İspanyolların yıldız yönetmeni Pedro Almodovar, 69. Cannes Film Festivali öncesi “Altın Palmiye olmadan da yaşanabilir” demişti. Ancak Adriana Ugarte'nin başrolünde olduğu “Julieta” adlı filmi 20 rakibine üstünlük sağlarsa elbette memnun olacaktır.

Pedro Almodovar bugüne kadar Cannes'dan büyük ödülle evine dönemedi. Ancak Belçikalı Jean-Pierre ve Luc Dardenne Kardeşler daha önce iki kez ‘Altın Palmiye'ye layık görüldü. “La Fille Inconnue” adlı yeni filmleri, yardım etmesi gerektiği halde bunu yapmamakla suçlanan bir kadın doktorun hikayesini anlatıyor.
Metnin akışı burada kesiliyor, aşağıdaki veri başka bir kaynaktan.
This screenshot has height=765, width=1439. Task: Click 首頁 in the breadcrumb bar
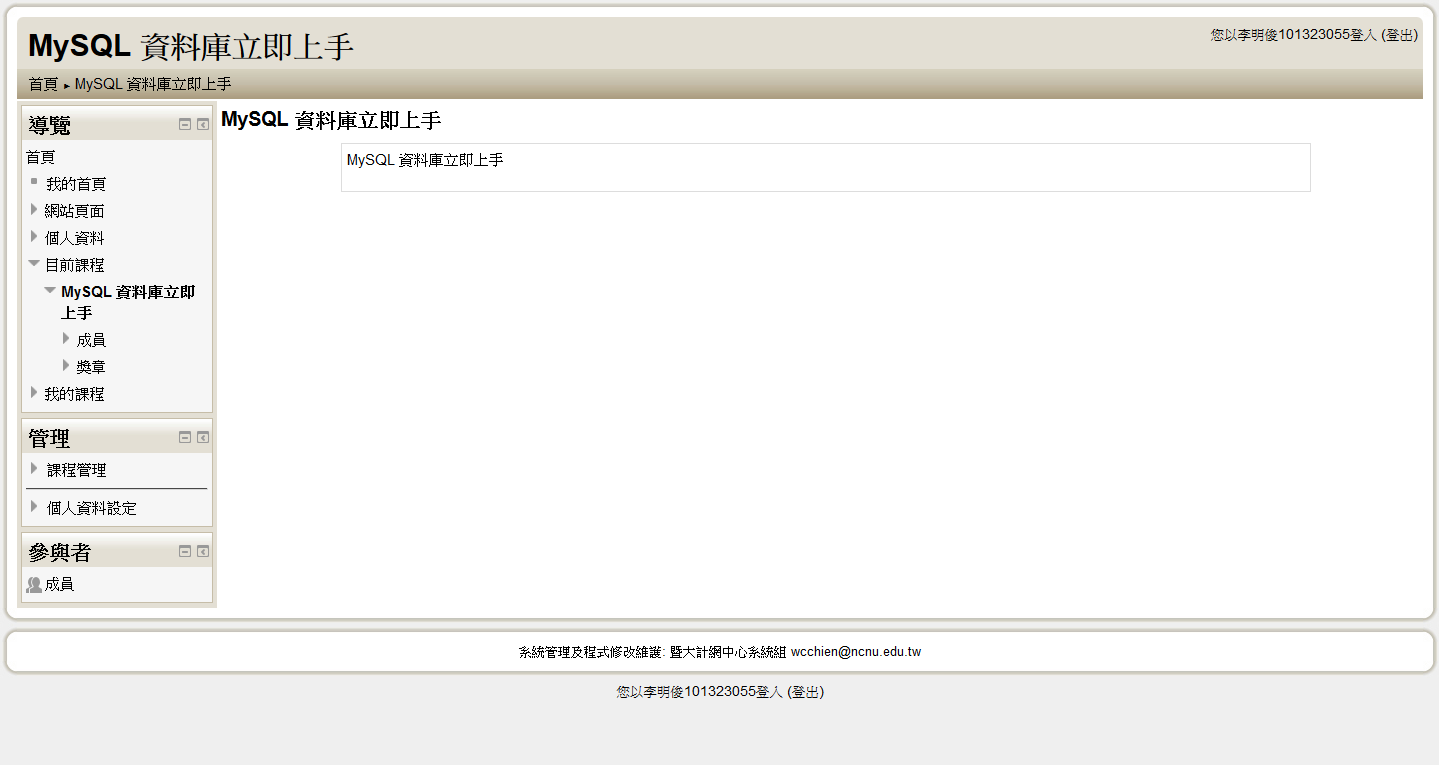point(43,84)
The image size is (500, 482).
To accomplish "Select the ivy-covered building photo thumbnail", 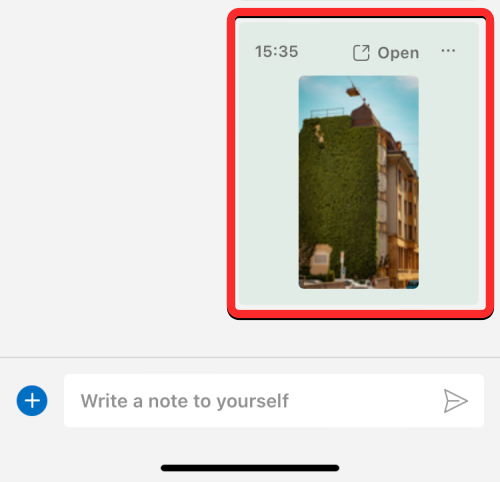I will tap(359, 182).

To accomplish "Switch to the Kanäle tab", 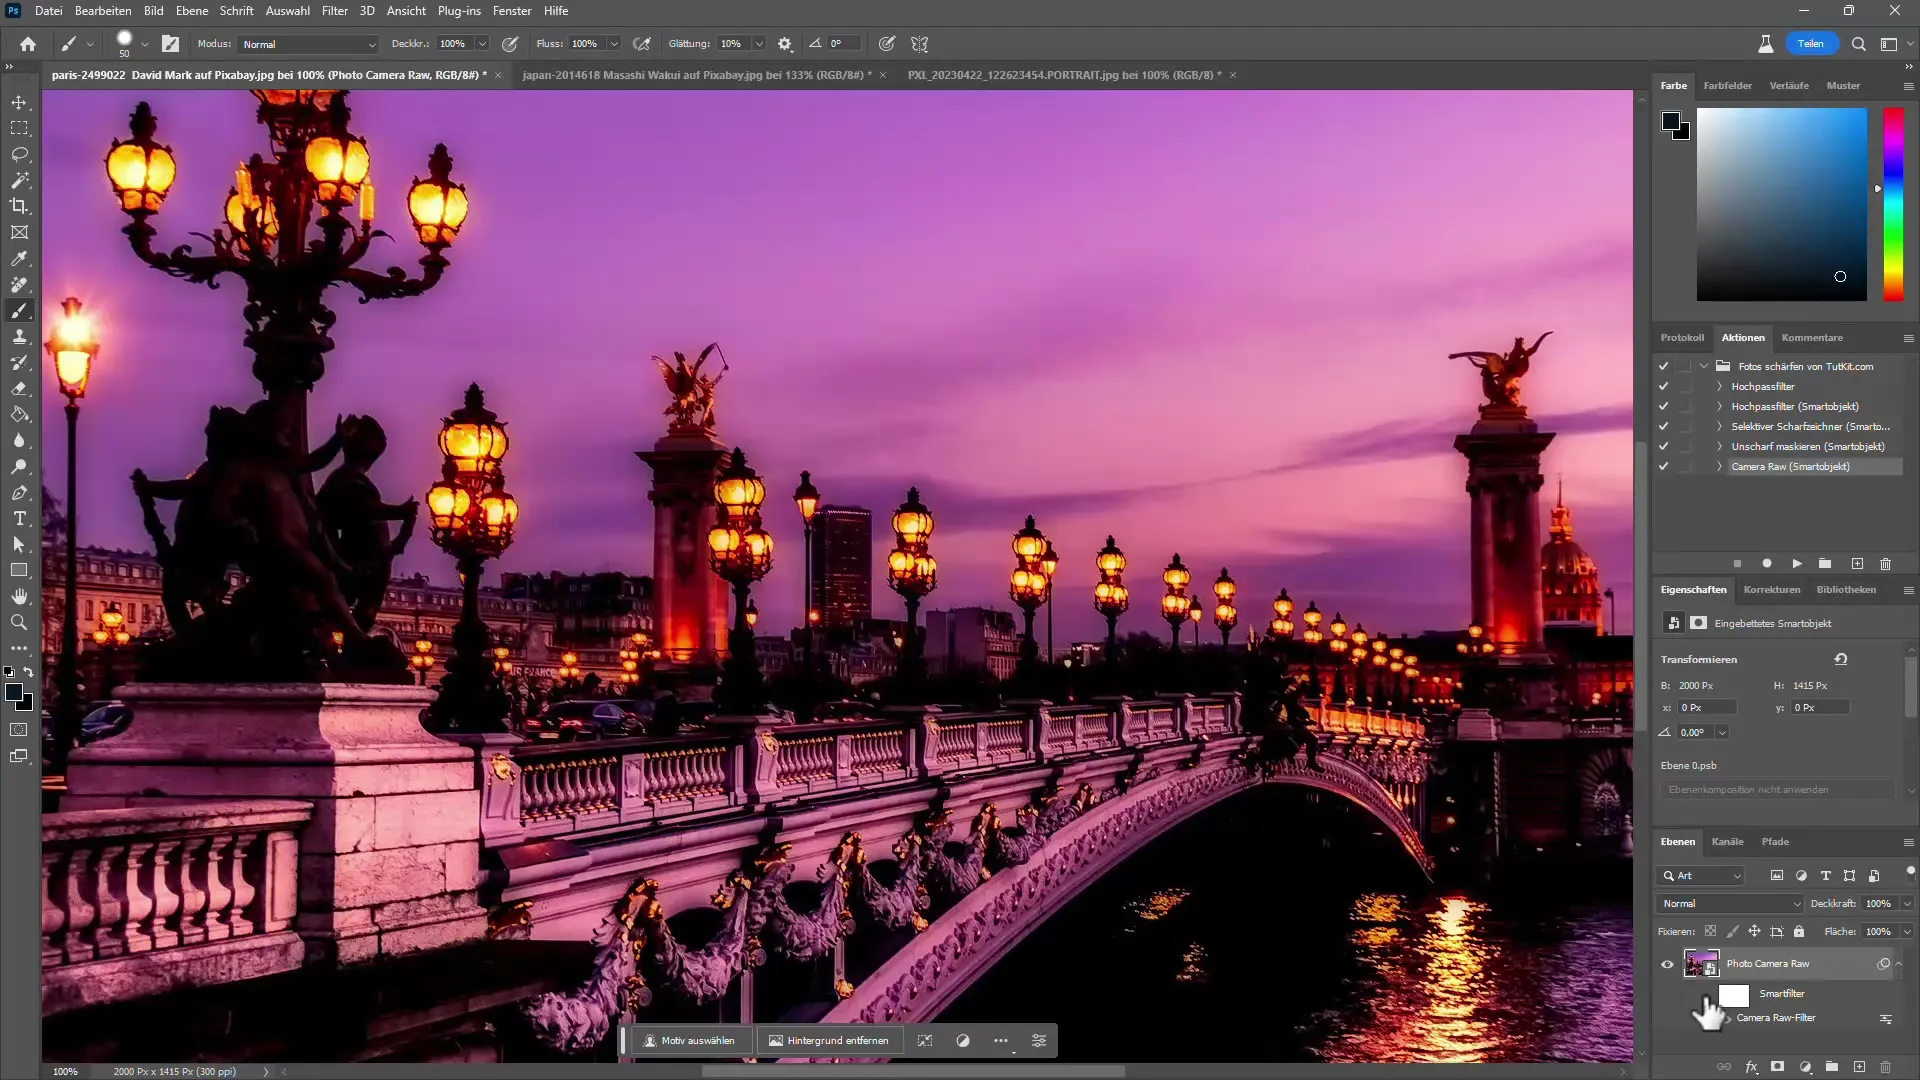I will 1727,841.
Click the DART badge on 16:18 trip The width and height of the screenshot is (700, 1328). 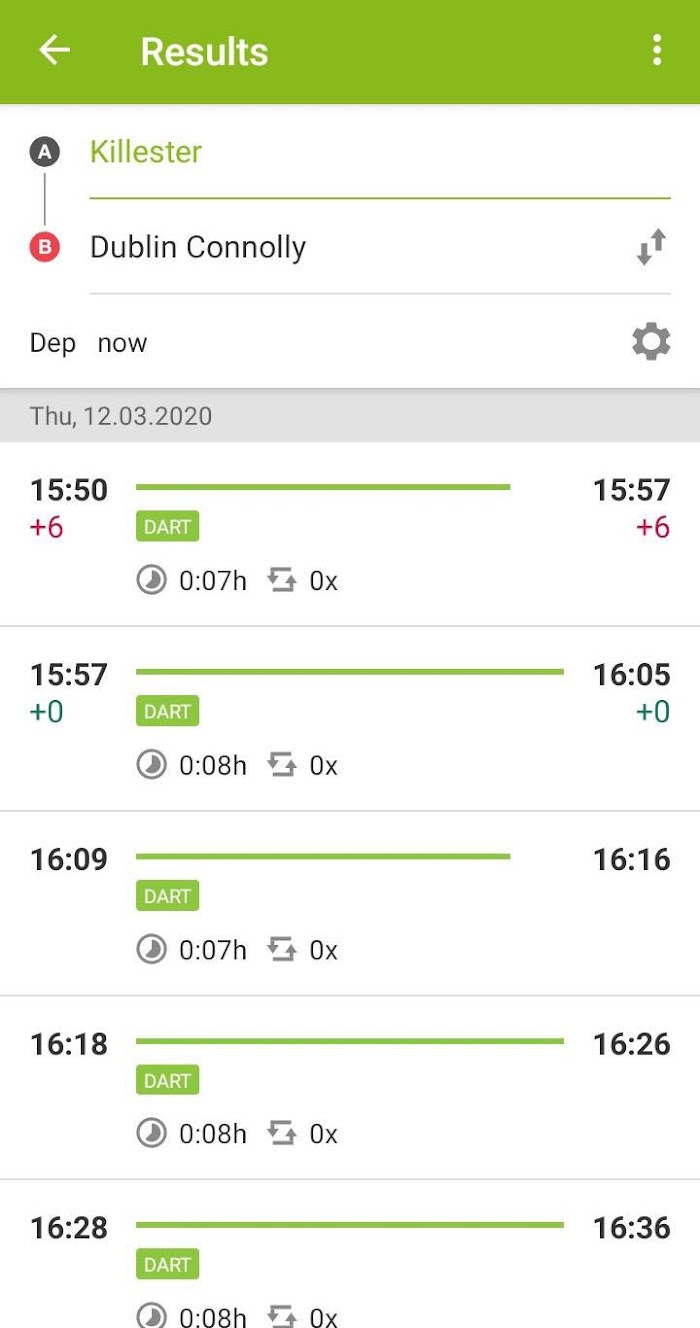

"İşçi sınıfının yönetmeni"

İngiliz yönetmen Ken Loach da daha önce Altın Palmiye kazanan usta yönetmenlerden. Son filminin adı “I, Daniel Blake”. Loach ‘işçi sınıfının yönetmeni' olarak bilinir. Bu filminde kalp krizi geçirdikten sonra hayata yeniden tutunmaya çalışan 59 yaşındaki Daniel’in hikayesini anlatıyor. İki çocuk annesi bir kadın da ona bu konuda yardımcı oluyor.

Kürtaj konulu sarsıcı draması “4 Ay, 3 Hafta ve 2 gün” ile 2007 yılında Altın Palmiye kazanan Rumen yönetmen Cristian Mungiu da Cannes'a aşina isimlerden. Son filmi, “Bacalaureat” hayatını kızının eğitimine adayan bir babanın hikayesini anlatıyor. Ancak sınavlar öncesi kızının başına beklenmedik işler geliyor.

İranlı yönetmen Asghar Farhadi yeni tamamladığı son filmi “Forushande” ile yarışma bölümündeki 21 film arasına girmeyi başardı. Oscar ve 2011'de Berlinale'de Altın Ayı kazanmış olan yönetmenin Cannes'da yarışan filmininin konusunu genç bir çiftin dramatik olayların derinden değiştirdiği ilişkileri oluşturuyor.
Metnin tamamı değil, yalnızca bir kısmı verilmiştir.